Chinese paper was much valued by the Timurids and gave rise to a fashion for using coloured dyes and decorating with gold. It was regarded as good to write on. Slightly tinted paper was considered restful to the eye while dark colours suited coloured inks[1]. Add.16561, pictured below, is a collection of poetry by 12 different authors of the 14th and 15th century. It was copied in 1468 in Shirvan in present day Azerbayjan by Sharaf al-Din Husayn, a royal scribe, possibly at the court of the Shirvanshah Farrukh Yasar (1462-1501).
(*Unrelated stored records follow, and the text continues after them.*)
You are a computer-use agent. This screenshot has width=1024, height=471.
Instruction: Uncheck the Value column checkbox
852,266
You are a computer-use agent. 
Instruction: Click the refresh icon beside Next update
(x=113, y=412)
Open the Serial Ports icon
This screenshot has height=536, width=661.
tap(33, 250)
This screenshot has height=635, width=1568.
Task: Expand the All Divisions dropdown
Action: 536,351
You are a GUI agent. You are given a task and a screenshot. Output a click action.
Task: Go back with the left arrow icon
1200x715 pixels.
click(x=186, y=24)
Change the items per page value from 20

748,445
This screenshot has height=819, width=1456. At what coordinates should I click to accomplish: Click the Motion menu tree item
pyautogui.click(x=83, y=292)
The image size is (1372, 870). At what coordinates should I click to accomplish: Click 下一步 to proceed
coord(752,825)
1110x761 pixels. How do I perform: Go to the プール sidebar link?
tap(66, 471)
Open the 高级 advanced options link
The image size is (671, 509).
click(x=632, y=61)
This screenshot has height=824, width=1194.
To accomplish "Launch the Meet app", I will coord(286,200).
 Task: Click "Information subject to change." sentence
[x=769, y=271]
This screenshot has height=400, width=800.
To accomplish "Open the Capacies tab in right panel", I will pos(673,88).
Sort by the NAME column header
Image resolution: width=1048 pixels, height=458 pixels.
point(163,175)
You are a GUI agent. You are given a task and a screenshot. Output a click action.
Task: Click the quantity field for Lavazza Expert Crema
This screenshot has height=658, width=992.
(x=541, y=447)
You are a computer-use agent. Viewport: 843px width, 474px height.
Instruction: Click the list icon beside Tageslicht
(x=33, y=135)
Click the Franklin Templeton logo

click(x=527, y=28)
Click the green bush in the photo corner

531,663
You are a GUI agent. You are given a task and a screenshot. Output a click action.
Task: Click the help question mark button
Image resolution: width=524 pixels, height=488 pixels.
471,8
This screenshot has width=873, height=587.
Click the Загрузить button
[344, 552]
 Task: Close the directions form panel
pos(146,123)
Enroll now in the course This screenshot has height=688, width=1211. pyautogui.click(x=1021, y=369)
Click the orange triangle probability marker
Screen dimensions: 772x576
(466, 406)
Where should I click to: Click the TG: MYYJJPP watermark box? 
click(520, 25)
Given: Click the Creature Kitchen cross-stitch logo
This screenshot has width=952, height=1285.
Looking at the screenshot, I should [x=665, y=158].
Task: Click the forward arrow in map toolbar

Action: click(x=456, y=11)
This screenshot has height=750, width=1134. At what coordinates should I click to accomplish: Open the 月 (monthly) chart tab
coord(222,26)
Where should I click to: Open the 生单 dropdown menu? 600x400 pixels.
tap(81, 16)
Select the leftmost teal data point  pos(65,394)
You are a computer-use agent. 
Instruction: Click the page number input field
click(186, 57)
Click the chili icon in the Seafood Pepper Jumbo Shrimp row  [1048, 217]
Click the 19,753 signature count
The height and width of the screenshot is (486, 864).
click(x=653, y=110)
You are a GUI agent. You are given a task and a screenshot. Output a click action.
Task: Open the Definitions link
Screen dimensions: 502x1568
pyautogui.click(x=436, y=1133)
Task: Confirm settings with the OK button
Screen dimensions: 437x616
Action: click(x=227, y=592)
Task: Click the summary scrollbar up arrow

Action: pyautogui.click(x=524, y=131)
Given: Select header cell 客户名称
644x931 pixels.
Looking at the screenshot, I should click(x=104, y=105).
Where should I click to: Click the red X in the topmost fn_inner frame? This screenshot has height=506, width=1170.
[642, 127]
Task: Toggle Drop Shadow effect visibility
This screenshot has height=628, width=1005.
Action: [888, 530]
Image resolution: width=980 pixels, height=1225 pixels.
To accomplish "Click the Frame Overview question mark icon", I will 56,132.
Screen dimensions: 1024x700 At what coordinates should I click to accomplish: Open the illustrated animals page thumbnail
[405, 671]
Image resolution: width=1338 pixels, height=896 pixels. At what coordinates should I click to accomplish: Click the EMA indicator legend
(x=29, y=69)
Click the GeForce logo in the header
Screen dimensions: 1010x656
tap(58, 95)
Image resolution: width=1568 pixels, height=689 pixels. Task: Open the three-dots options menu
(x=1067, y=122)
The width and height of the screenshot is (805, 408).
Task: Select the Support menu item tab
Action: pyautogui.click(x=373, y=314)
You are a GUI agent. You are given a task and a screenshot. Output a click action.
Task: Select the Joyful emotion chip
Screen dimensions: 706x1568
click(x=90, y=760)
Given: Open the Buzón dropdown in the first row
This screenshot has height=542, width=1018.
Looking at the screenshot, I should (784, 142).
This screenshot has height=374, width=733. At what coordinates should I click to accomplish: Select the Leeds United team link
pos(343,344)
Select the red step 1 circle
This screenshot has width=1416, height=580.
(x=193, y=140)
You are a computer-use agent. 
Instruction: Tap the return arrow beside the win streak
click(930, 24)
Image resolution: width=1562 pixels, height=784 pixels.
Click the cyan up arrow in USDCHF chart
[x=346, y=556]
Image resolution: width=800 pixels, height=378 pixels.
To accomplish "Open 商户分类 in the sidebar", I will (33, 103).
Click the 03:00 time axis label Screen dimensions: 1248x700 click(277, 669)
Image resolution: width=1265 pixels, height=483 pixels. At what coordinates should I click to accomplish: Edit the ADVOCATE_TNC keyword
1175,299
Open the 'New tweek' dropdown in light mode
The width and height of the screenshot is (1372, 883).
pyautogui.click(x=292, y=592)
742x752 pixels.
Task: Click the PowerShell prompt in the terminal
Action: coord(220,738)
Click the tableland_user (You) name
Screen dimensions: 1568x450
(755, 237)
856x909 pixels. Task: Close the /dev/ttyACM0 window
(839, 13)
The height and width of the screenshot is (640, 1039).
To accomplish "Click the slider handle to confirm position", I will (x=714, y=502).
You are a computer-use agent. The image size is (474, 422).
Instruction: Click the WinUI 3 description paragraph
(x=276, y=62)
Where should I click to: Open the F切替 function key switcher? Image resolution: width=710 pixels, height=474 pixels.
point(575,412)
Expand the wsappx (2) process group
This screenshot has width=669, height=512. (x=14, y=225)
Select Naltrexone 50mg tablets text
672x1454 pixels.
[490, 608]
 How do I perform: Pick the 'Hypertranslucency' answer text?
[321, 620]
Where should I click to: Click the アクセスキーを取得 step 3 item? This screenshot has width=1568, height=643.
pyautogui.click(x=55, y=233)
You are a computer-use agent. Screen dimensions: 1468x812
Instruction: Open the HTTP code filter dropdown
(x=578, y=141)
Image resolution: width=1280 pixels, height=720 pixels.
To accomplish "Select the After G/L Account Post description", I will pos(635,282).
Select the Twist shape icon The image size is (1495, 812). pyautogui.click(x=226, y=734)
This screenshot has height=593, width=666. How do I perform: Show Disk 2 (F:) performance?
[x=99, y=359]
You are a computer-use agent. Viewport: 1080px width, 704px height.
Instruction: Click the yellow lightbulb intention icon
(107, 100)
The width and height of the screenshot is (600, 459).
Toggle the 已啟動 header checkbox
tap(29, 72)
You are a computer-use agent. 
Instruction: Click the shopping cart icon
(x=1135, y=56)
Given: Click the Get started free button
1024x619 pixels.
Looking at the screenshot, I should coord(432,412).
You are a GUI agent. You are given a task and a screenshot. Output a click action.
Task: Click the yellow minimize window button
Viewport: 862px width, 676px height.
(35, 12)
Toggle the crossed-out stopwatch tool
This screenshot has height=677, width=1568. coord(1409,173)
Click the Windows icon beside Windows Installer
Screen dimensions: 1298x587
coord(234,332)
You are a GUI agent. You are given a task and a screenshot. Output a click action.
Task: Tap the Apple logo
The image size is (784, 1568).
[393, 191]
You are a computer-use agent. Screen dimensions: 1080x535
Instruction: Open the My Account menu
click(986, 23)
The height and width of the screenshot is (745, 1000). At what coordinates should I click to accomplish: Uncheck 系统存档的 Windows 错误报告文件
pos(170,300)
The manuscript contains one double-page and seven single miniatures. The paper is highly polished and dyed different shades of pink, mauve and yellow/green, decorated with large flecks of gold.

Opening to the Dīvān of the 14th century poet Kamal Khujandi on highly polished gold flecked dyed paper. Copied by Sharaf al-Din Husayn Sultani, dated Shamakhi (Shirvan) at the beginning of Rabiʻ II 873/ Oct.1468  (British Library Add.16561, ff 2-3)
Opening to the Dīvān of the 14th century poet Kamal Khujandi on highly polished gold flecked dyed paper. Copied by Sharaf al-Din Husayn Sultani, dated Shamakhi (Shirvan) at the beginning of Rabiʻ II 873/ Oct.1468  (British Library Add.16561, ff 2-3)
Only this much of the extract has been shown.